Un enorme manicomio a cuestas
A comienzos del siglo XX, Alemania era una nación económica y militarmente más fuerte y pujante que Francia, Rusia o Austria. Esto no era, sin embargo, suficiente. Guillermo II echaba en falta el rasgo distintivo de toda potencia que se precie: colonias. No era una cuestión de orgullo. Existía la convicción de que un buen imperio aportaba riquezas, y parece que efectivamente impulsó el comercio, pero su administración y defensa también entrañaba gastos y no estaba nada claro que el balance fuera positivo. Por eso, como explica la historiadora Margaret MacMillan en 1914, Bismarck nunca mostró demasiado interés por expandirse en ultramar. «Mi mapa de África», le dijo a un explorador que pretendía espolear su interés por el continente negro, «está en Europa. Aquí está Rusia y aquí está Francia, y nosotros estamos justo en medio. Este es mi mapa de África». Su sucesor en la cancillería, Leo von Caprivi, compartía este parecer. «Cuanta menos África, mejor para nosotros».
El káiser consideraba, sin embargo, vital mostrar «voluntad colonialista» y, de hecho, había intentado incorporar algún territorio aquí y allá, pero invariablemente había tropezado con las objeciones de Londres. No tardó en darse cuenta de que nunca llegaría a nada sin una flota decente y, en cuanto se desembarazó de Bismarck y Caprivi, encargó al almirante Alfred von Tirpitz que se la procurara.
«La carrera armamentista naval», escribe MacMillan, «es la clave para entender la hostilidad entre Gran Bretaña y Alemania». Al Gobierno de su Graciosa Majestad le ponía los pelos de punta, porque cada vez que enviara sus barcos a la India o África dejaría a merced de la armada germana la metrópoli, que importaba casi el 60% de los alimentos que consumía.
Se resolvió plantar cara al desafío del Reich «con firmeza, pero con calma». Lamentablemente, esta última no duró mucho, debido a la creciente importancia que había cobrado la opinión pública en el debate político. Los artículos alarmistas inflamaban las emociones patrioteras al menor incidente. Lord Salisbury, primer ministro entre 1895 y 1902, comentó que era como «llevar a cuestas un enorme manicomio».
Un presidente para tiempos de guerra
Sería una temeridad pretender condensar en un artículo todas las razones que han llevado a Vladimir Putin a devastar Ucrania a sangre y fuego, pero entre ellas figuran sin duda la vocación imperial y el clamor popular.
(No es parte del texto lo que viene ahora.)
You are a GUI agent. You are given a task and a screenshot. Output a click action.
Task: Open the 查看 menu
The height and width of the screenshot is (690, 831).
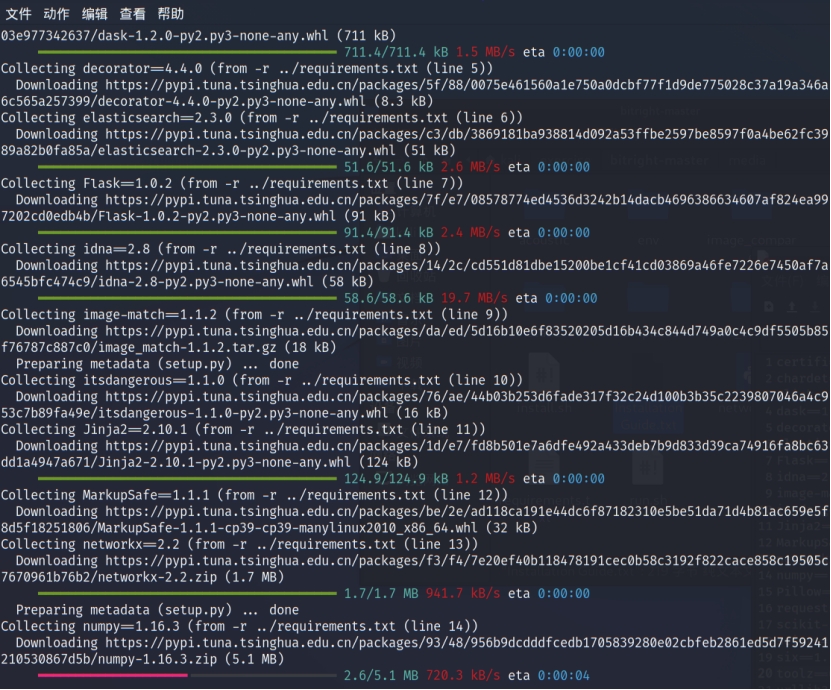click(132, 14)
La primera la evidenció él mismo en 2005, cuando declaró que «el colapso de la Unión Soviética fue la mayor catástrofe geopolítica del siglo» y un «auténtico drama».
Respecto al clamor popular, Putin asumió la presidencia en agosto de 1999, en medio de la crisis causada por la invasión de Daguestán y una salvaje cadena de atentados en varias ciudades rusas, incluida Moscú. «Es un presidente para tiempos de guerra», dice Fiona Hill, asesora del Consejo de Seguridad Nacional con Donald Trump. «La anexión de Crimea en 2014 también llegó en un momento difícil. Ahora estamos viendo otra gran operación militar a menos de dos años de que se celebren elecciones. ¿Soy yo la única que ve un patrón?».
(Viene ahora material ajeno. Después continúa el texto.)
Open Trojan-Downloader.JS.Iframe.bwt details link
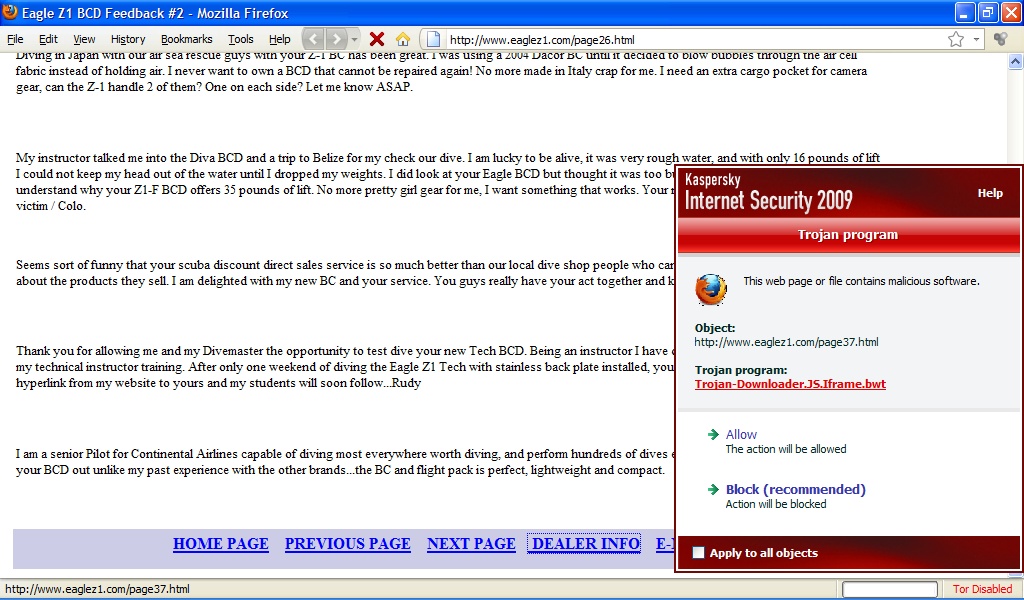 coord(789,384)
Las consecuencias económicas están a la vista. A poco que la guerra se prolongue, Occidente sufrirá una recesión. Rusia seguramente ya esté enfangada en ella y, cuando los cañones callen, no le aguarda un futuro halagüeño. Las sanciones dificultarán su acceso al capital y la tecnología, condenándola al estatus, honrado aunque modesto, de proveedor de materias primas. Podría haber obtenido mucho más mediante la diplomacia, pero cree, igual que Clemenceau, que la guerra civil es el estado natural de Europa.
Por eso, como en 1919, el apartado que se abre ahora es el del pesimismo.